Estamos paradas, uma diante da outra, em uma ruela. Duas figuras de um jogo, que não podem mais recuar nem avançar. A ruela é um atalho, de apenas um metro de largura, pelo qual se chega mais rapidamente ao supermercado. A mulher andou de cima até o meio da ruela. Eu, de bicicleta, entrei pelo lado de baixo. Atrás de mim, preso à bicicleta, um grande reboque com uma caixa cheia de garrafas. Só levantei os olhos quando já estava diante dela, no meio do caminho. Tarde demais. Perto demais. Estamos separadas por cerca de um metro.
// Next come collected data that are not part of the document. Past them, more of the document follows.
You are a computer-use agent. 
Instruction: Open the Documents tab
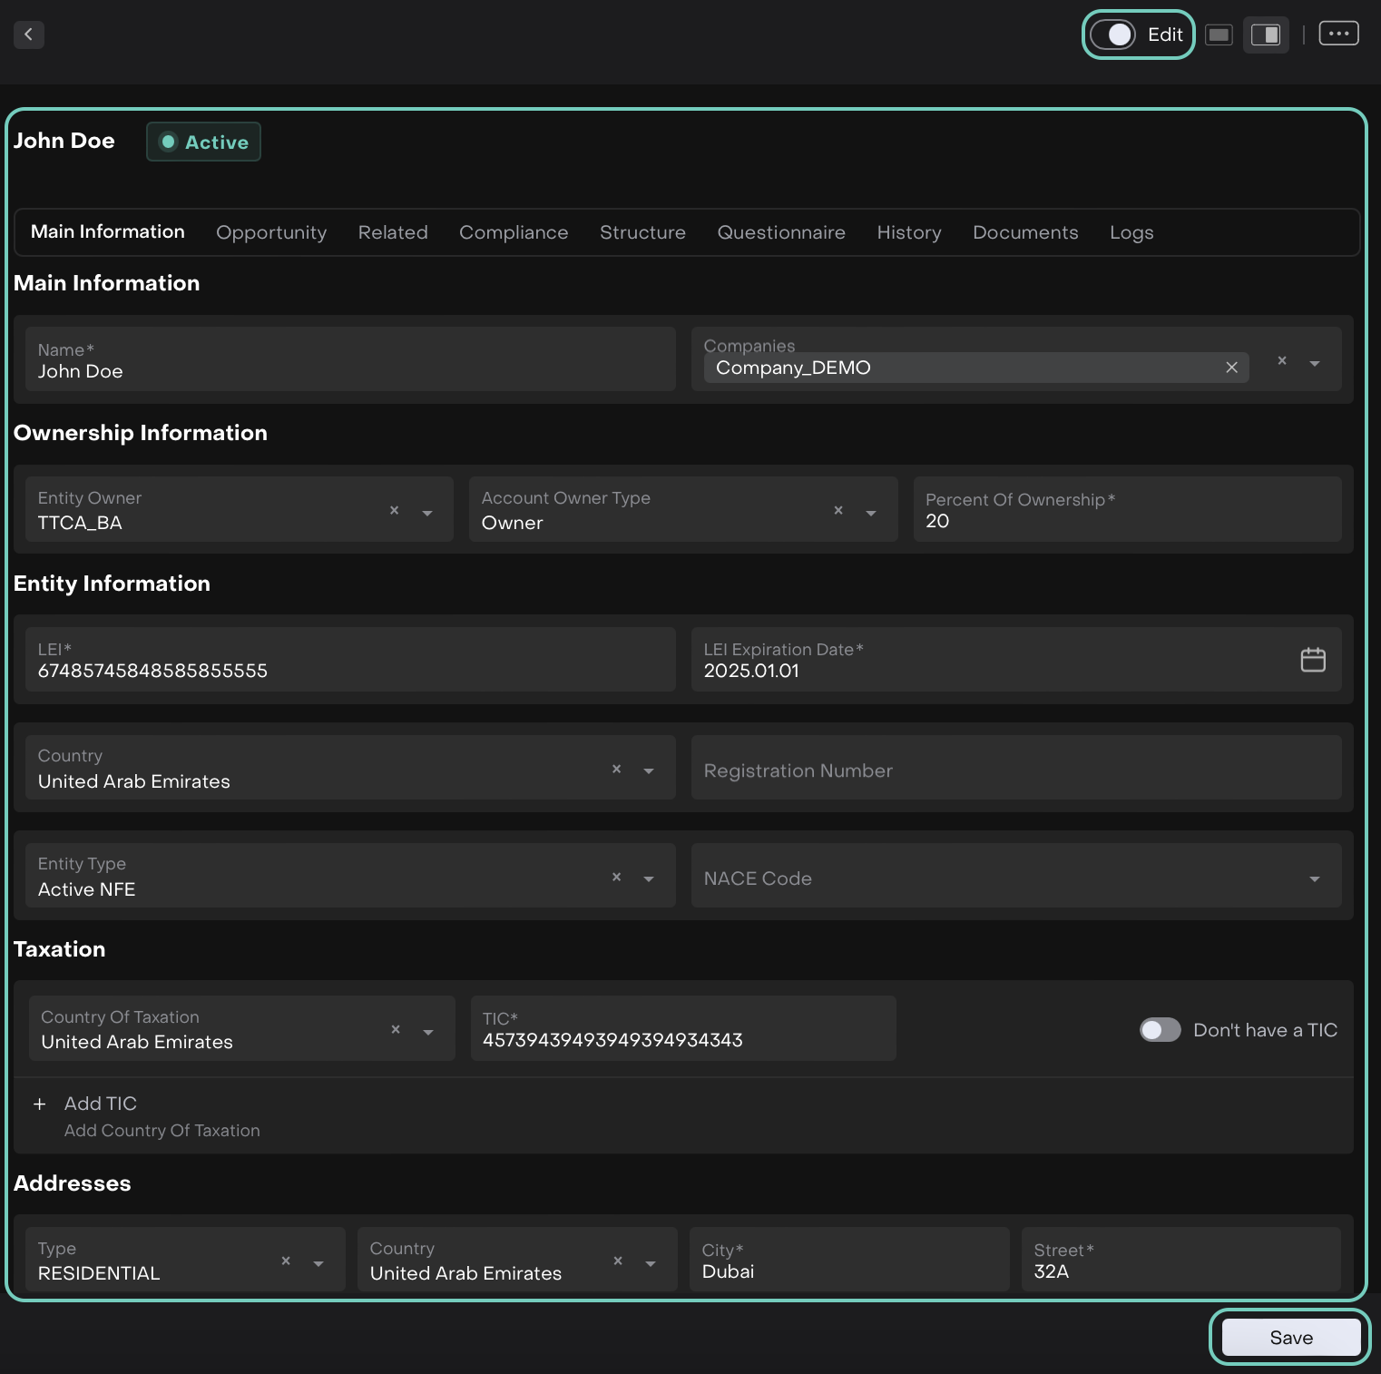click(x=1025, y=233)
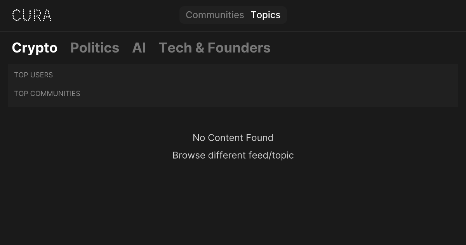Image resolution: width=466 pixels, height=245 pixels.
Task: Switch to the Politics topic
Action: [x=95, y=48]
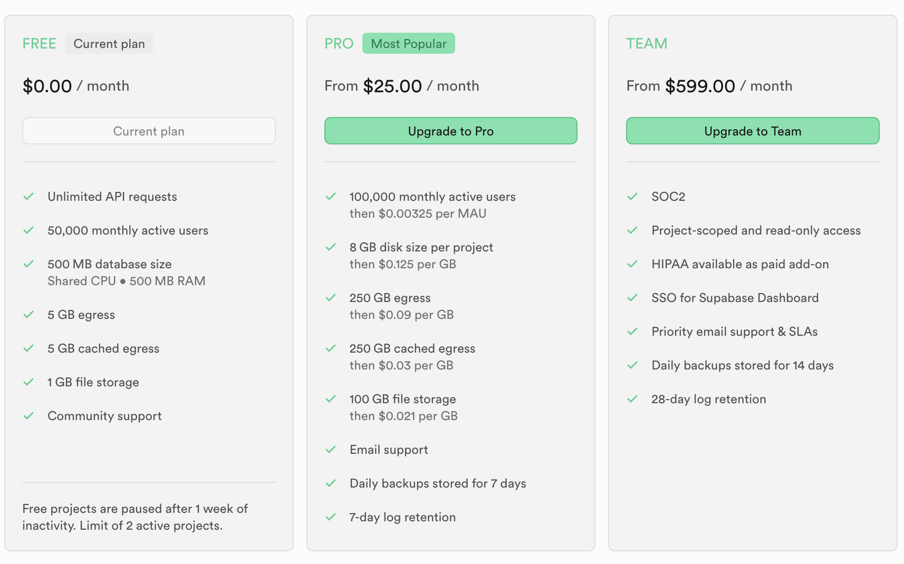This screenshot has width=904, height=564.
Task: Select the PRO plan heading
Action: pyautogui.click(x=339, y=44)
Se quisermos passar uma pela outra, teremos de nos aproximar. É o fim. Sinto que é o fim. Ela vê o fim em mim.

Não conseguimos manter a distância de segurança de um metro e meio. É como se eu fosse um rio. Ela não chegará ao outro lado sem se molhar. Por um breve instante, temos de dividir o mesmo espaço, respirar o mesmo ar. E, no entanto, é tão natural se desviar de um ser humano quanto de um carro em movimento. Como se a existência do outro não representasse a possibilidade de um contágio, mas sim a certeza da doença, um perigo.

Ainda não me habituei ao fato de as pessoas se desviarem de mim. Sinto uma pontada quando elas aumentam a distância em encontros na calçada. Então as cumprimento amistosamente como para lhes mostrar: mas nós estamos próximos, ora, nós todos somos, de um modo ou de outro, parte de uma mesma coisa.
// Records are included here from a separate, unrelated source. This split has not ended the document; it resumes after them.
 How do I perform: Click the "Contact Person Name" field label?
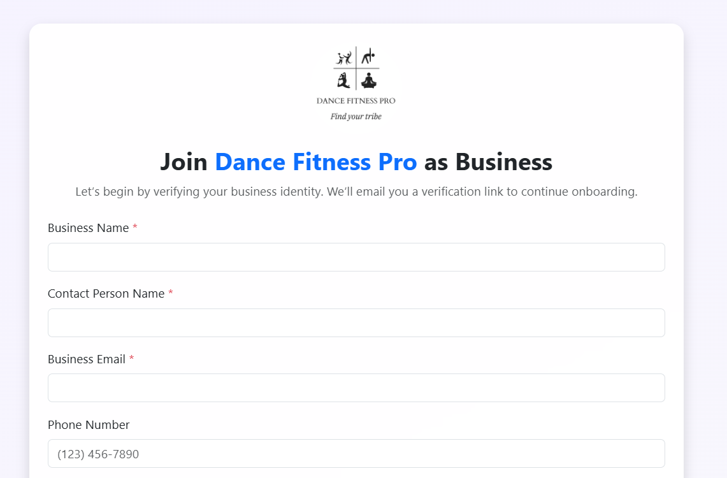106,294
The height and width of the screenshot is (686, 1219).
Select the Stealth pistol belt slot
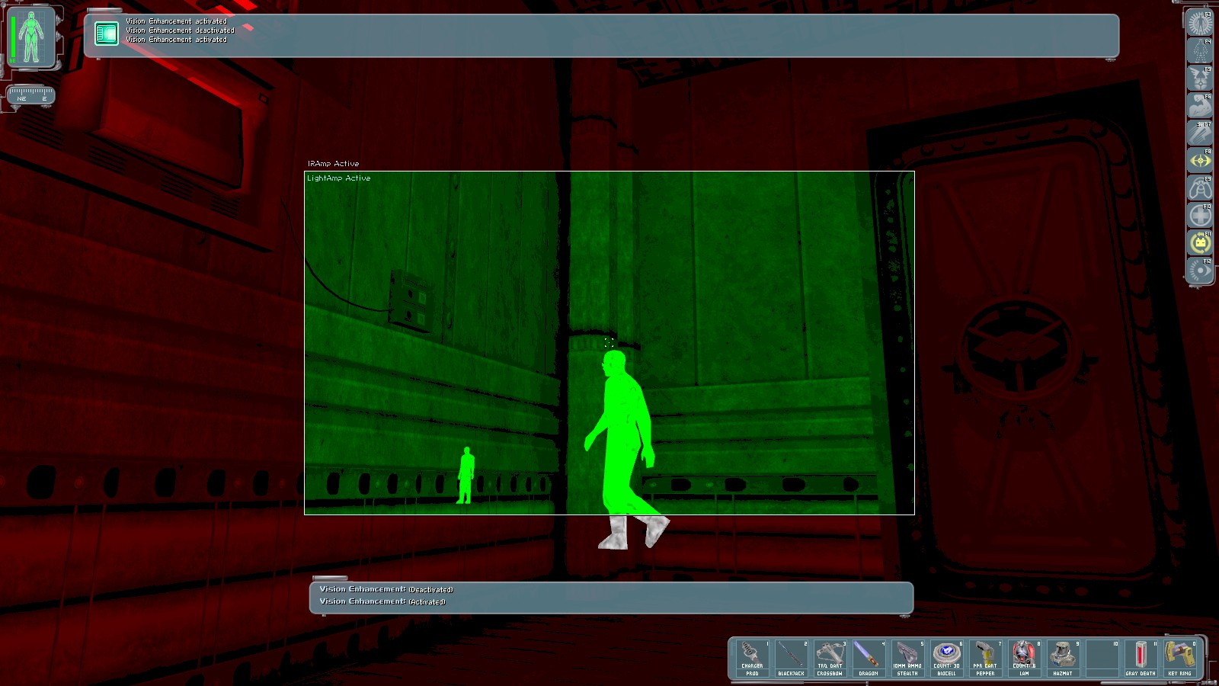[908, 659]
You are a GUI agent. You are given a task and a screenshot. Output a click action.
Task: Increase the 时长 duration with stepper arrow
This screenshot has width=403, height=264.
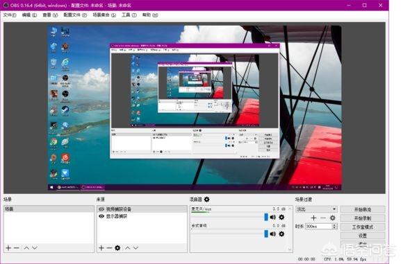coord(334,225)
Sinto que a mulher pensa no que fazer: se vai voltar, se será necessário retornar pela ruela inteira para a rua de onde veio para não precisar passar por mim. Ou se eu darei meia volta, deixarei a ruela livre para que ela possa seguir adiante. Por algo que não é dito, algo mudo, fica claro que sou eu que devo agir. Que nosso movimento agora depende de mim.
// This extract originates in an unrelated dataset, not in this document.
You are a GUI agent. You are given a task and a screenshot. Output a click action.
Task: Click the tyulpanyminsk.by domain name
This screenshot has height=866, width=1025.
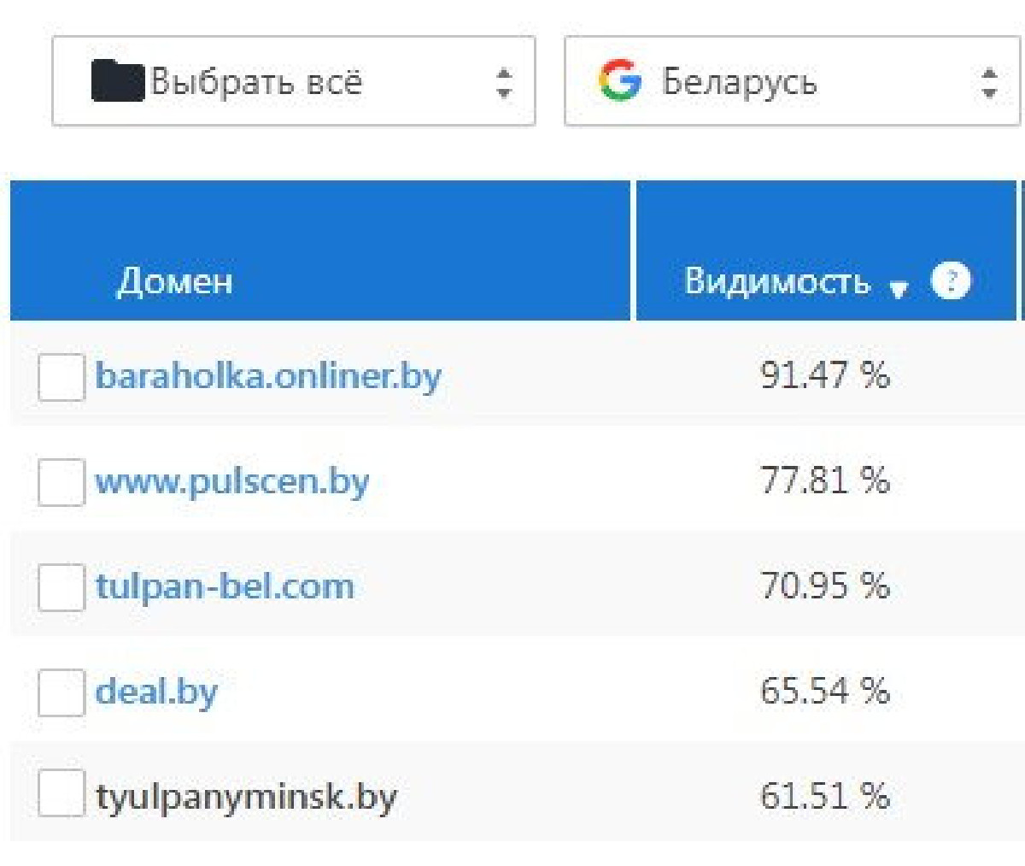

E de repente fico triste. Por um breve instante, tenho vontade de chorar. Aqui, na rua, uma melancolia de resto inconsciente se adensa. Acerca do medo internalizado que sentimos uns dos outros na época do vírus. Que não é melhor uns com os outros, mas sim sem os outros.

A mulher espera, está simplesmente parada ali. Eu teria direito ao mesmo medo que ela. Sei tão pouco sobre sua saúde ou sua doença quanto ela sabe sobre mim. Temo apenas, porém, seu olhar de medo, medo de mim como ser humano, no qual desapareço como pessoa.

Algo precisa acontecer. Com o reboque, no entanto, não consigo fazer a bicicleta dar meia volta. A única coisa que eu poderia fazer, seria empurrar a bicicleta vagarosamente de ré, e assim permitir que a mulher avance aos poucos. Mas a bicicleta é difícil de manejar. É complicado empurrá-la de volta por um trecho tão longo, sem que o reboque vire e trave. Também sinto que não quero me afastar desse jeito. Será que a nossa última chance é realmente a retirada? Abandonar o campo de jogo? Deixar a ruela parece um “game over”. Uma confirmação de que nós, como seres humanos, somos reduzidos, em nossas características, meramente a nosso possível contágio. O resto se foi.

Eu olho para a mulher. De repente, por um breve instante, tudo me parece ser um sonho. Olho de um outro tempo para a cena. O que ela tem ali sobre o rosto e o que usa nas mãos? O que está acontecendo aqui? Por que estacamos? Dois seres humanos, como que congelados, aprisionados em si mesmos. Agora já sinto que me recordarei desta cena. A mulher será como uma imagem no mosaico no qual eu mesma junto meus pedaços.

E então prendo a respiração como se fosse começar a correr. “É bem rápido”, quero gritar. Mas fico em silêncio, não abro a boca, para não amedrontar a mulher, uma simples gotícula da minha boca poderia colocá-la, sob seu ponto de vista, em perigo. Sorrio para ela, piso nos pedais. Passo rapidamente por ela. “Viu como dá”, grita a mulher. E isso soa claro e amistoso. “Viu como dá.” Como se ela nem sequer tivesse sentido medo. Três palavras que soam como um apelo.